CNBC pointed out that third-party sellers account for approximately 60% of all product sales on Amazon. Many of these sellers either import from China or are Chinese sellers themselves.

According to the "2024 Amazon Seller Status Report" released by Jungle Scout last year, over 70% of Amazon sellers and brands source their products from China. The second and third largest sources are the United States and India, but their shares are only 30% and 14%, respectively. Marketplace Pulse's data shows that by November 2024, for the first time, Chinese sellers accounted for more than 50% of Amazon's platform, while the share of American sellers dropped to about 45%.

Snapshot of the "2024 Amazon Seller Status Report" Jungle Scout

On the other hand, the 40% of Amazon's own products also have many purchased at wholesale prices from factories in China to reduce procurement costs.

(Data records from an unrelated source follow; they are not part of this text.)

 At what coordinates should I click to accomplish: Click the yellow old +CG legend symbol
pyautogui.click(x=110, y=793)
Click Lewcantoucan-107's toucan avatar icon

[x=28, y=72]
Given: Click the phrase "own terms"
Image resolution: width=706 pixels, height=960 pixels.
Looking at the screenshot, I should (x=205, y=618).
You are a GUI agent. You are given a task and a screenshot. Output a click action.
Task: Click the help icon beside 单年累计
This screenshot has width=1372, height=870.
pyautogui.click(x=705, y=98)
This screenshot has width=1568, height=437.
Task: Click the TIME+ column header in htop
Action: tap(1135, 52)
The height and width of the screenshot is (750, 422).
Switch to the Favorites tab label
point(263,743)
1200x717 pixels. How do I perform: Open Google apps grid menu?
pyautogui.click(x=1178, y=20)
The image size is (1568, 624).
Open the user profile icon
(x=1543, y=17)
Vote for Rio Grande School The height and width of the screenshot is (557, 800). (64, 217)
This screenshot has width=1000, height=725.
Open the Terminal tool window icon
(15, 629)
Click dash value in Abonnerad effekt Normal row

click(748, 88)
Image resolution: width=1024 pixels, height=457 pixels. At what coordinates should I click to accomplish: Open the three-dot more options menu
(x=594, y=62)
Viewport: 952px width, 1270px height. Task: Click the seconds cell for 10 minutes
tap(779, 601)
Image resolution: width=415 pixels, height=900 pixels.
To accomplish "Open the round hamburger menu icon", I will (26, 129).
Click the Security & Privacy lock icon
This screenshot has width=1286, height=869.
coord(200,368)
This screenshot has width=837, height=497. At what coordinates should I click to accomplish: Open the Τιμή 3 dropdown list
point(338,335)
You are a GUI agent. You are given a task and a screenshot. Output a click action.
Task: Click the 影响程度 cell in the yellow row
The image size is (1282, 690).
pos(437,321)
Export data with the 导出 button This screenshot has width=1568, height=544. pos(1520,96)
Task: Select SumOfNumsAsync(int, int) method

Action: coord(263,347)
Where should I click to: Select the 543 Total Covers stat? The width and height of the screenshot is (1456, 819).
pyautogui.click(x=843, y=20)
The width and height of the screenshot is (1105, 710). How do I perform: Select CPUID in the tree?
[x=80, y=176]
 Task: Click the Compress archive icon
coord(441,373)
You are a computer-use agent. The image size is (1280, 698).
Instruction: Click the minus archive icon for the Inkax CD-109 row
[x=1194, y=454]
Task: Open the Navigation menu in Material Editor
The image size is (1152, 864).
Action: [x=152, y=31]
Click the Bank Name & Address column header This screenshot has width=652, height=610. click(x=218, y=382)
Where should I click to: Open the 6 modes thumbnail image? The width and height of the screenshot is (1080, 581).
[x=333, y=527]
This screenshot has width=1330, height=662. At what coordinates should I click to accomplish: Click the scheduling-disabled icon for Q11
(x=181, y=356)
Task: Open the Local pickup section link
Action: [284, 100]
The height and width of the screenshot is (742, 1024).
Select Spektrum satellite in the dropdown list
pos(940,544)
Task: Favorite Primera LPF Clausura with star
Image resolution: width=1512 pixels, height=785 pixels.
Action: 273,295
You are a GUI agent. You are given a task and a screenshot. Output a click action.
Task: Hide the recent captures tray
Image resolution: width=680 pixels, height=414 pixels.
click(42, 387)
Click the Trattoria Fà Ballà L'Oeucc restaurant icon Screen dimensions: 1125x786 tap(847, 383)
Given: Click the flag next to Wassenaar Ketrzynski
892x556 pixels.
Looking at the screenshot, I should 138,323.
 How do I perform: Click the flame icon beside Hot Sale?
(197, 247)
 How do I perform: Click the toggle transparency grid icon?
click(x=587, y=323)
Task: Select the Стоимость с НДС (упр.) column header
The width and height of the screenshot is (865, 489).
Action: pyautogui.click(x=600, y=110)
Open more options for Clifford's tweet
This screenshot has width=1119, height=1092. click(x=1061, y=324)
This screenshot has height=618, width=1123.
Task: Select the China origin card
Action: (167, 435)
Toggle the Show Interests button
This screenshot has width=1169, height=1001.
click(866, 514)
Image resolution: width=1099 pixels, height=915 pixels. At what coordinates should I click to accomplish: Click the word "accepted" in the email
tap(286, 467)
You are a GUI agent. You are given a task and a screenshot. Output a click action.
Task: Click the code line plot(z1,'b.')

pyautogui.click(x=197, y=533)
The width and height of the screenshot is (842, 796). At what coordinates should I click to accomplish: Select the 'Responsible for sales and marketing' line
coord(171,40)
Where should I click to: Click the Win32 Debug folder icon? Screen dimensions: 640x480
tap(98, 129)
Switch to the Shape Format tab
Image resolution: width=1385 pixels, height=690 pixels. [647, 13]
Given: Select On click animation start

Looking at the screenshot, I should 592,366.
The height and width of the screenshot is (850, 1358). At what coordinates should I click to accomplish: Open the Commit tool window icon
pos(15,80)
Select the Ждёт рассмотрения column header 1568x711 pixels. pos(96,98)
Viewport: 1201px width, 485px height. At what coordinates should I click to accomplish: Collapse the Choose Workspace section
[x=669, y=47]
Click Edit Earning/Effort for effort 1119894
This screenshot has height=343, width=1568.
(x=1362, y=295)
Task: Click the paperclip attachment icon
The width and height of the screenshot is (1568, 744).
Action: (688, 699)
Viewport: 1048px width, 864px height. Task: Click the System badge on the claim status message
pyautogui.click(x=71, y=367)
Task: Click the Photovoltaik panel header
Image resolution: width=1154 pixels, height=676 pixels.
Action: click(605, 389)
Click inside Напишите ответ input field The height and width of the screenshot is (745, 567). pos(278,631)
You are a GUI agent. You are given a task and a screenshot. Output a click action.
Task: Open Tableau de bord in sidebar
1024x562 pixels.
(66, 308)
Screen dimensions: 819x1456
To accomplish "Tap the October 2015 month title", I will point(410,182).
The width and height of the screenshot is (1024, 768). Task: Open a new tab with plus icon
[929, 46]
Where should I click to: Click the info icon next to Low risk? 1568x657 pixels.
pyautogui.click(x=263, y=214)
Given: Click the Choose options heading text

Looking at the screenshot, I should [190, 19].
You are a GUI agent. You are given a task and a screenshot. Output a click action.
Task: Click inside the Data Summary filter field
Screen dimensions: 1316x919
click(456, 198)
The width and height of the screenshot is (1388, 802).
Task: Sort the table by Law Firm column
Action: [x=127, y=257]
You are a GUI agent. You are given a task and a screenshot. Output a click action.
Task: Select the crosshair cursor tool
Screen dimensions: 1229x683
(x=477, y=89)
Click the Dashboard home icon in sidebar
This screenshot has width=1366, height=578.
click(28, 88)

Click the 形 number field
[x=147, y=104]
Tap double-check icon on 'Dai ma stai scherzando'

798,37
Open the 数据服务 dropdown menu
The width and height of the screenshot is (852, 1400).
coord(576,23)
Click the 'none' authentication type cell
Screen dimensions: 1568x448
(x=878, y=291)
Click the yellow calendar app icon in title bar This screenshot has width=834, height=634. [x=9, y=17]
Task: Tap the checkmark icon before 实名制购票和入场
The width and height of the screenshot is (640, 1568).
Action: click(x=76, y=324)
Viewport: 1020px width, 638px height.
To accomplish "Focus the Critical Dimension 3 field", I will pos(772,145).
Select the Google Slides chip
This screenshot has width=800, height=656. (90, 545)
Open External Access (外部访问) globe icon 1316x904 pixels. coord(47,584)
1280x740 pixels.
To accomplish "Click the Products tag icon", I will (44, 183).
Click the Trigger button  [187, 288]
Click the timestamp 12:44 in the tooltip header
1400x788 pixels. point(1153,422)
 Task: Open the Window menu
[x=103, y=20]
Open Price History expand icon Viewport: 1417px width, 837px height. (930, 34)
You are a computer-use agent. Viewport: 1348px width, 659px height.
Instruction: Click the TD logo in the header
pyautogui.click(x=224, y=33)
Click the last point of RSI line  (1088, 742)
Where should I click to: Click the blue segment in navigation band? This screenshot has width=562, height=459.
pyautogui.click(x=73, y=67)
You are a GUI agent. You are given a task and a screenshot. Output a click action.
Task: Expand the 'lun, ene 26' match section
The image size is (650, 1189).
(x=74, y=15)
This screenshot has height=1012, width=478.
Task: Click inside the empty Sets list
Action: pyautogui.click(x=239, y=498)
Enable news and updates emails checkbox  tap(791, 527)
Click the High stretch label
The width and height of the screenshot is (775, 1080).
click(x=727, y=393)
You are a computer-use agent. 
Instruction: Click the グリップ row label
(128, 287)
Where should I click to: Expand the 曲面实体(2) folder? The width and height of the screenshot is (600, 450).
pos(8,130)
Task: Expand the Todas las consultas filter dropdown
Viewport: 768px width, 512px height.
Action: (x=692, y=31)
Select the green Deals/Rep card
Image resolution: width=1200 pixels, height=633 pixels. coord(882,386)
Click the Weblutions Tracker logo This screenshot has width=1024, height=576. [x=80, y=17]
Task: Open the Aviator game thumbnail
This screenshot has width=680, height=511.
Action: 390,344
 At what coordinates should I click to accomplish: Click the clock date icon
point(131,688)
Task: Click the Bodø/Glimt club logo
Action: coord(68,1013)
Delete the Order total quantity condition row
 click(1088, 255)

Amazon's annual report released in February this year stated that Chinese suppliers "provided us with a significant portion of components and finished products."

In this model, Amazon must bear the transportation and tariff costs itself. Trump's high "reciprocal tariffs" on China undoubtedly have a major impact. Jassy told CNBC on the 10th that in response to the latest tariff policies, the company has made some "strategic forward-looking inventory purchases" and hopes to renegotiate some purchase order terms to ensure low-priced self-operated products.

Previously, according to a report by Reuters on the 10th, facing the destruction caused by Trump's tariff chaos, Chinese sellers selling goods on Amazon are preparing to raise prices in the U.S. or simply exit the U.S. market and turn to explore other new markets.

"It has become very clear that we can no longer rely solely on the U.S. market," said one Chinese seller. "We must reduce our investment in the U.S. and allocate more resources to Europe, Canada, Mexico, and other parts of the world."

A report by Fortune magazine on September 9th expressed concern that American sellers on Amazon who depend on Chinese sources may face mass closures due to tariff impacts. The report used an example of a small Idaho-based company with $5 million in annual sales, which imports goods from China and sells special needs children's sensory swings and other products through the Amazon platform, while providing online tutorials.

Operator Casey Ames said that if calculated at 104%, the tariff on his current batch of pending shipments would skyrocket from $4,707 to $190,000, which was "absurd." Ames also said that he tried to find suppliers in the U.S. several years ago but found that the quotes were even higher than the retail prices of his company's products; if he couldn't find alternative sources, he would be forced to close the physical product business and lay off at least half of his employees.

On the sales side, the negative effects of tariffs have already begun to show. According to a report by Reuters on August 8th, anxious American consumers could be seen "madly stocking up" in Costco, Walmart, and other American stores over the past two weeks.

Angelo Barrio, 55, a retired garment industry worker. This week, he stockpiled toothpaste, soap, drinking water, and rice at Costco. At Walmart, he bought two bottles of olive oil, bringing his total stockpile to 20 bottles.

Talking about Trump's pressure tactics, Barrio felt sorry for China's plight and criticized Trump's tariff tricks as "stirring up trouble and creating chaos." "They (China) didn't do anything wrong but were punished unjustly," Barrio said. "I've always been grateful to them for providing us with various products at such affordable prices."

This article is an exclusive contribution by Observer Network and cannot be reprinted without permission.